1. Field of the Invention
This invention relates to a self-lubricating seal assembly suitable for use in a Stirling engine.
2. Description of the Prior Art
As shown in FIG. 3, a Stirling engine has a cylinder 1 the interior of which is divided into an expansion chamber 3 and a compression chamber 4 by a working piston 2. The chambers 3 and 4 are interconnected via a heater, regenerator and cooler, none of which are shown, and the working space has an arrangement for sealing in a working gas such as helium. In order to minimize leakage of the working gas from one of the chambers 3, 4 to the other in a Stirling engine thus constructed, a gas seal assembly 6 is fitted into each of a plurality of ring grooves 5 provided in the outer peripheral surface of the working piston 2 and spaced apart longitudinally thereof.
In general, as illustrated in FIGS. 4 and 5, the gas seal assembly 6 fitted into the ring groove 5 of the working piston 2 comprises a stepped ring 7 and an expander ring 9. The stepped ring 7 comprises a composite material consisting mainly of a heat-curable resin such as polytetrafluoroethylene (PTFE resin) or polyimide resin filled with carbon fibers or carbon powder for the purpose of improving wear resistance and either thermal resistance or strength. The expander ring 9, which is made of steel, is placed in contact with the inner circumferential surface of the ring 7 to assure that the ring 7 will be held in pressured contact with the inner peripheral surface 8 of the cylinder. The stepped ring 7 has mutually opposing end faces 10, 11. The end face 10 is provided with a projection 10a extending circumferentially of the ring from its upper side, and the opposing end face 11 is provided with a projection 11a extending circumferentially of the ring from its lower side. The arrangement is such that the two projections 10a, 11a overlap each other. As a result, when the stepped ring 7 is installed in the groove 5, gaps A, B occur between the end face 10 and the projection 11a, and between the end face 11 and the projection 10a, respectively.
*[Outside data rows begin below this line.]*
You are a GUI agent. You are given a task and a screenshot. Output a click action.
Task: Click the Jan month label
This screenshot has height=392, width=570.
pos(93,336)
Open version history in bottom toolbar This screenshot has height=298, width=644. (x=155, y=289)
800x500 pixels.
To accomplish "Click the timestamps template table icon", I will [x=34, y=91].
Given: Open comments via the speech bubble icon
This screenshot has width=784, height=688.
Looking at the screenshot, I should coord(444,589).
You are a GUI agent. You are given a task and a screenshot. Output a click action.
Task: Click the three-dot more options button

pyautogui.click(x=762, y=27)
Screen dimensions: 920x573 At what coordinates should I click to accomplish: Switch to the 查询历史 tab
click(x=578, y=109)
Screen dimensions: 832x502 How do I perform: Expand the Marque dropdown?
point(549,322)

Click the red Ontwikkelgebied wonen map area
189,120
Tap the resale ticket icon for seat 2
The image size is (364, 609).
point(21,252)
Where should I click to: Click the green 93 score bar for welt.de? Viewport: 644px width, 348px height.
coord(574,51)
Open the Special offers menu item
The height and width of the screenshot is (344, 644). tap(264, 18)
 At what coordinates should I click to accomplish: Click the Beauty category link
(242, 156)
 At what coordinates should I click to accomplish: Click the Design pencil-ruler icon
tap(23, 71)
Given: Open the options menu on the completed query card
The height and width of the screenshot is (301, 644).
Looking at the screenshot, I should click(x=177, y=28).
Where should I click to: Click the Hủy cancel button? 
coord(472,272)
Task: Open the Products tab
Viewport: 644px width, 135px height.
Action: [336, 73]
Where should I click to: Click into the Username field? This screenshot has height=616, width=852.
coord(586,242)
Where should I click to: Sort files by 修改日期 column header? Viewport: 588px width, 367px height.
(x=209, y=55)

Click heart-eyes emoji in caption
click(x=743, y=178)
When a high-pressure gas from the expansion chamber 3 or compression chamber 4 acts upon the stepped ring 7, the latter is urged against a wall surface 12 of the ring groove 5, and working gas which has entered the bottom of the ring groove 5 cannot make its way to the gap B by virtue of the expander ring 9. An excellent sealing effect is thus obtained.
The opposing end faces of the ring 7 are not limited to the stepped configuration, for they can be straight-cut or angle-cut if desired.
In a Stirling engine, lubricating oil would mix in with the working gas and the oil would then attach itself to the cooler, regenerator and other components, thereby reducing the heat exchanging efficiency of the engine. In order to prevent this, the above-described seal ring assembly, which is self-lubricating (i.e., which does not employ a lubricant) is employed.
Recently, however, owing to the improved performance of Stirling engines and a worsening of the environment in which they are installed, there has been a significant increase in the ambient temperature within the engine and the conditions that result are quite severe insofar as a PTFE resin material is concerned. In addition, though there is a need for improved reliability in devices such as Stirling engines that use self-lubricating seal assemblies, a problem encountered is the large amount of wear that occurs when use is made of a dispersed material of carbon or glass fibers.